3.1.2.
Sans + GN
Dans la structure sans suivi du
groupe nominal, le connecteur nie plutôt l'action que décrit le
groupe nominal. C'est dans ce sens que ces exemples nous semblent
pertinents :
20a. Son frisson ancien le reprenait :
L'aimait-il donc, était-ce donc celle-là qu'il
pourrait aimer, [...] sans un monstrueux
désir de destruction ? (Lbh, p151) ;
20b. Les hommes, pour éviter d'aller au cabaret,
dormaient la journée entière ; les femmes [...] devenaient
raisonnables [...] ; et jusqu'aux bandes d'enfants qui avaient l'air de
comprendre, d'une telle sagesse, qu'elles couraient pieds nus et se griffaient
sans bruit. (Ge, p 202) ;
20c. [...], nous qui vivons sans
fracas, [...], qui nous contentons de vivre sainement avec ce que nous
avons, en faisant la part des pauvres ! (Ge, p 216).
Les évènements P1 : pouvoir aimer
et P2 : monstrueux désir de destruction décrit dans
[20a], ne permettent pas d'établir facilement un lien logique de
consécution. Seulement, le contexte d'emploi de sans favorise
l'interprétation de P2 comme une conséquence manquée. En
fait, Jacques, l'agent dont les pensées sont indirectement
exprimées par le locuteur, est issu d'une famille éthylique.

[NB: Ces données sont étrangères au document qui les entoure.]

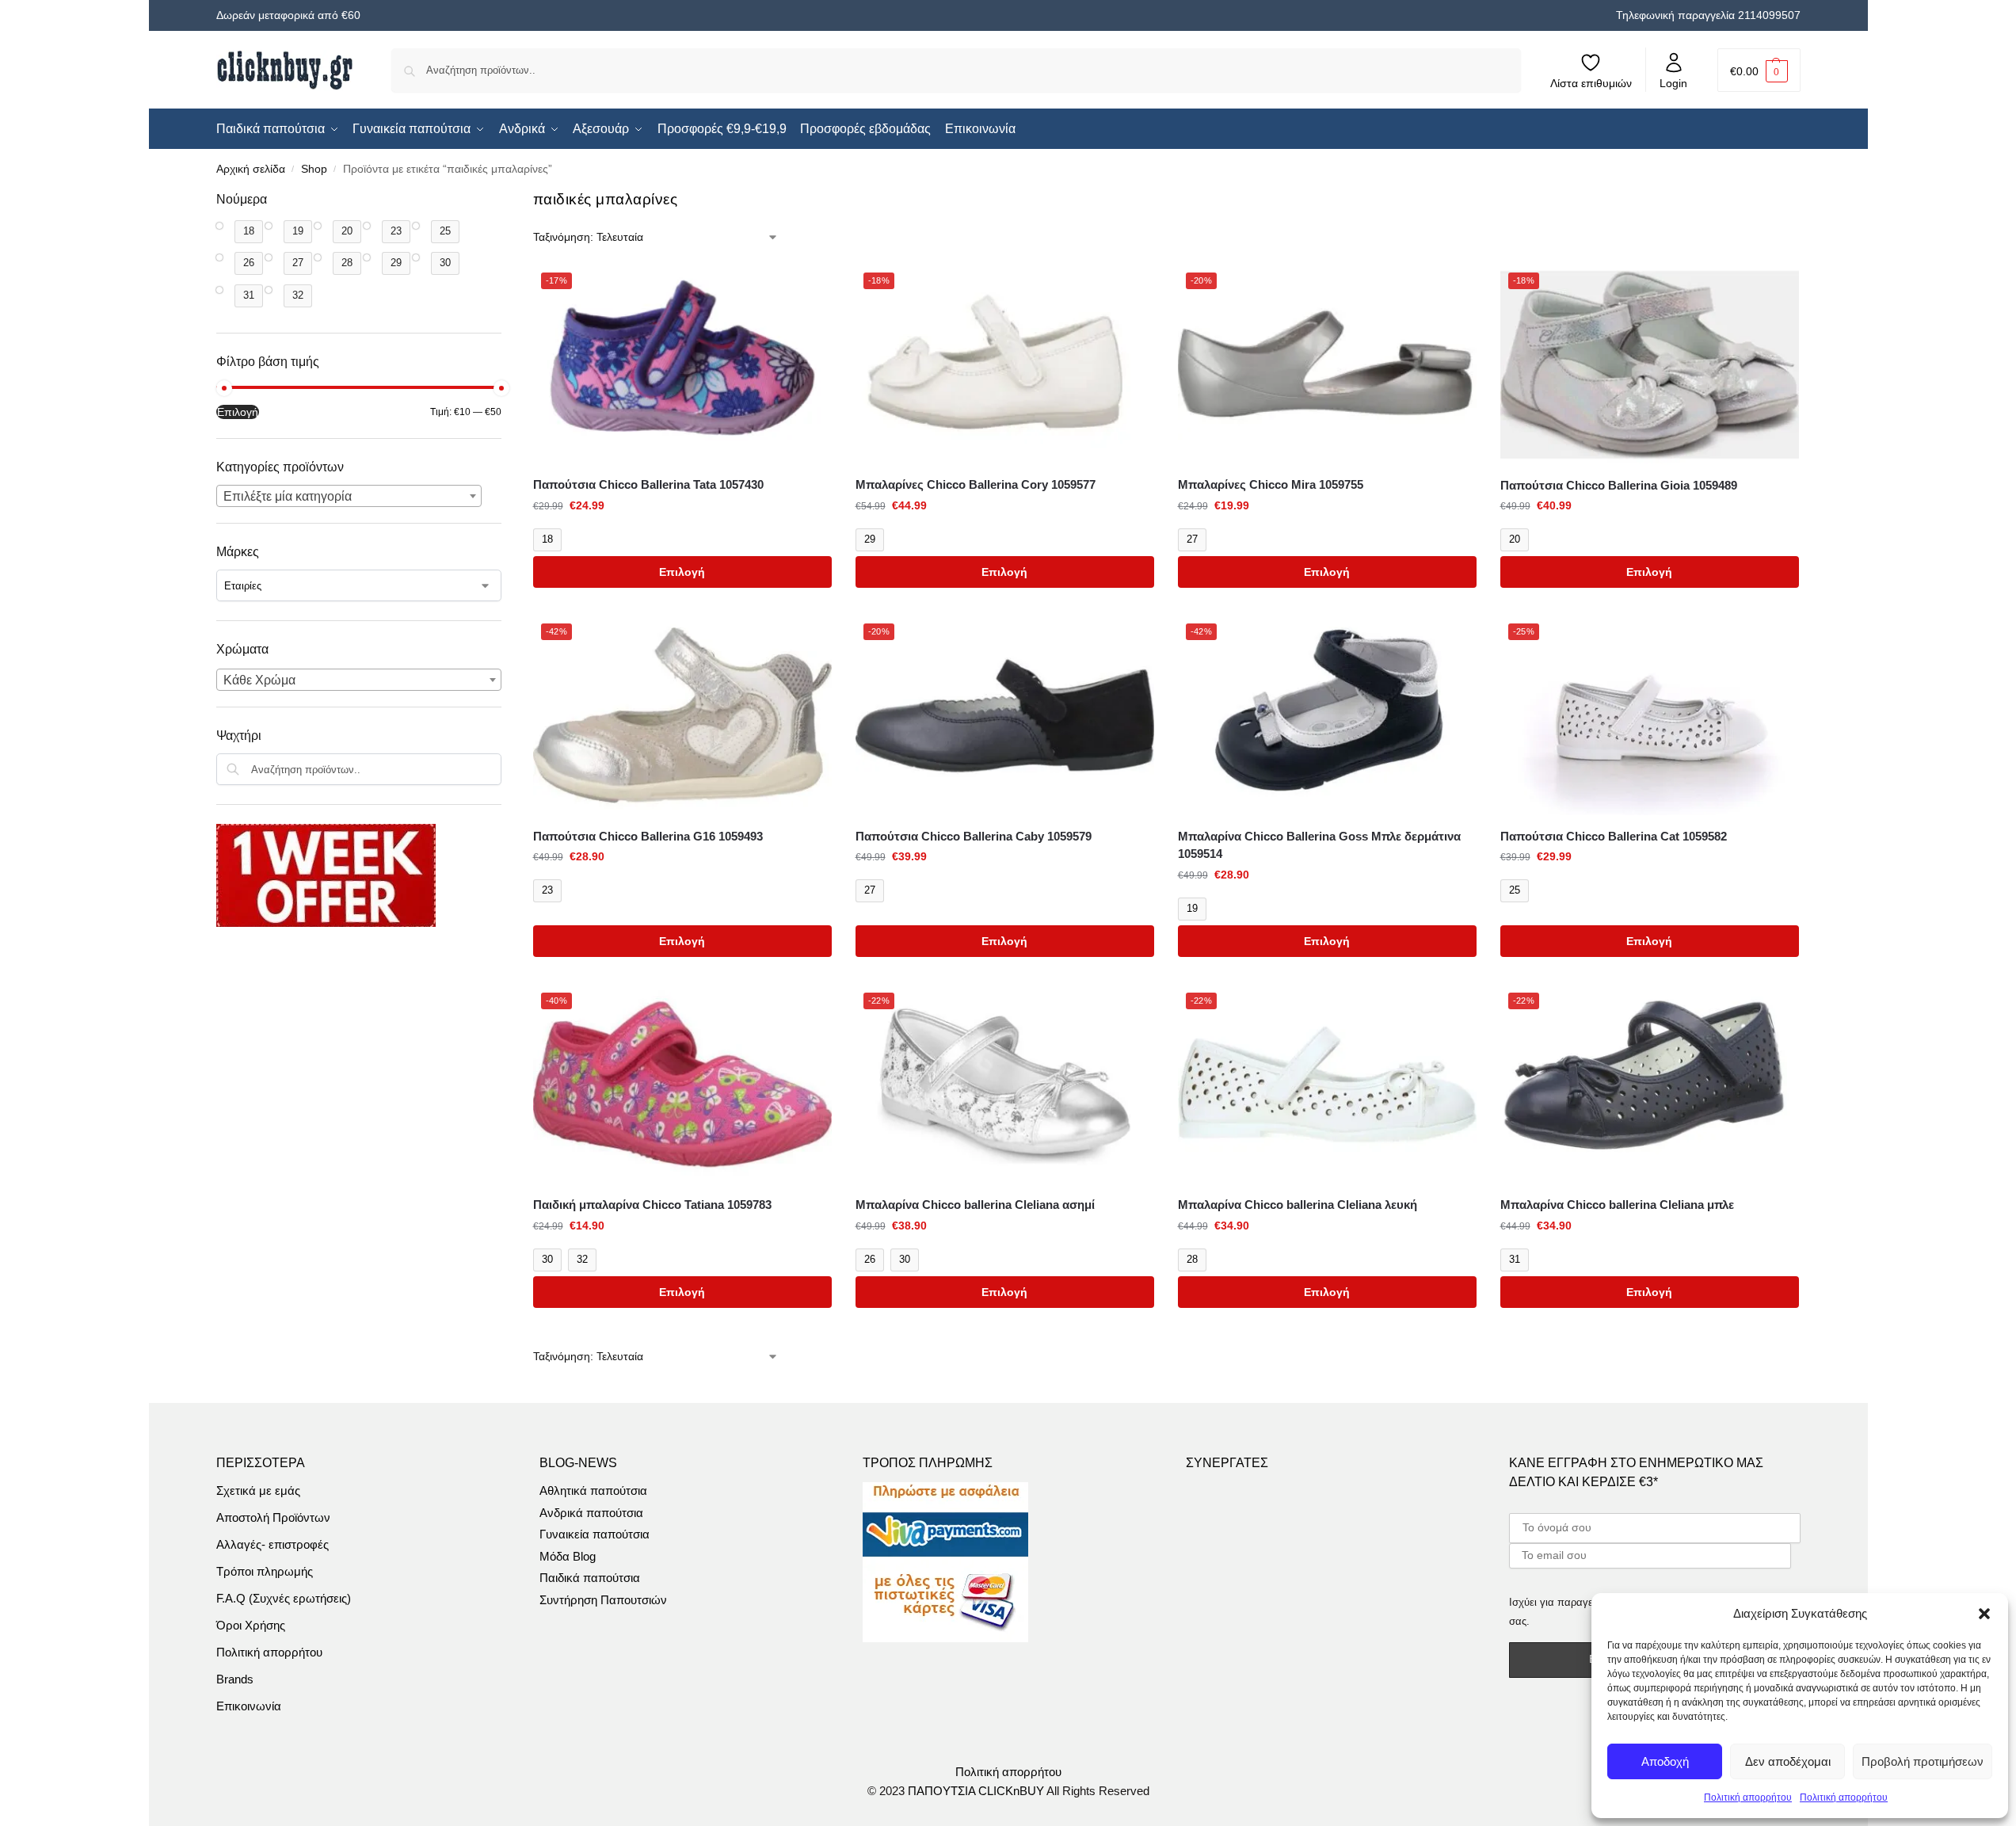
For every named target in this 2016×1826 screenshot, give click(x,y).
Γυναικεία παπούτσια (594, 1534)
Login (1673, 83)
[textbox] (349, 497)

Alors, lorsqu'il se trouvait en face d'une fille, il n'avait qu'une seule
envie, celle de tuer. Le locuteur s'interroge si en aimant Séverine, ce
serait sans conséquence : sans avoir le monstrueux désir
de tuer. En revanche, dans l'exemple [20b], la séquence sans
bruit est, selon notre point de vue, une séquence ambiguë qui
ne peut s'interpréter que selon le contexte. En effet, si l'on s'attend
au cri, après les griffes, alors on a affaire à une
conséquence manquée ; par contre la même
séquence peut être interprétée comme la
manière si le locuteur exprime la façon de se griffer.
3.1.3.
Le connecteur Sans que
Le connecteur sans que est composé de la
préposition sans et de la conjonction que. Il est
classé comme sans, parmi les connecteurs plurifonctionnels,
donc équivoques. En effet, Wagner et Pichon (1962) le classent parmi les
connecteurs de cause. Pendant ce temps, Mauger (1968 :339) infirme
l'approche de ces auteurs en relevant que sans que induit une
conséquence manquée. A ce propos, Riegel et alii (1996 :
512) relèvent que : une orientation négative unit sans
que qui marque la négation d'un procès concomitant ou
consécutif, tandis que Jazé Zanfack (2005 :46)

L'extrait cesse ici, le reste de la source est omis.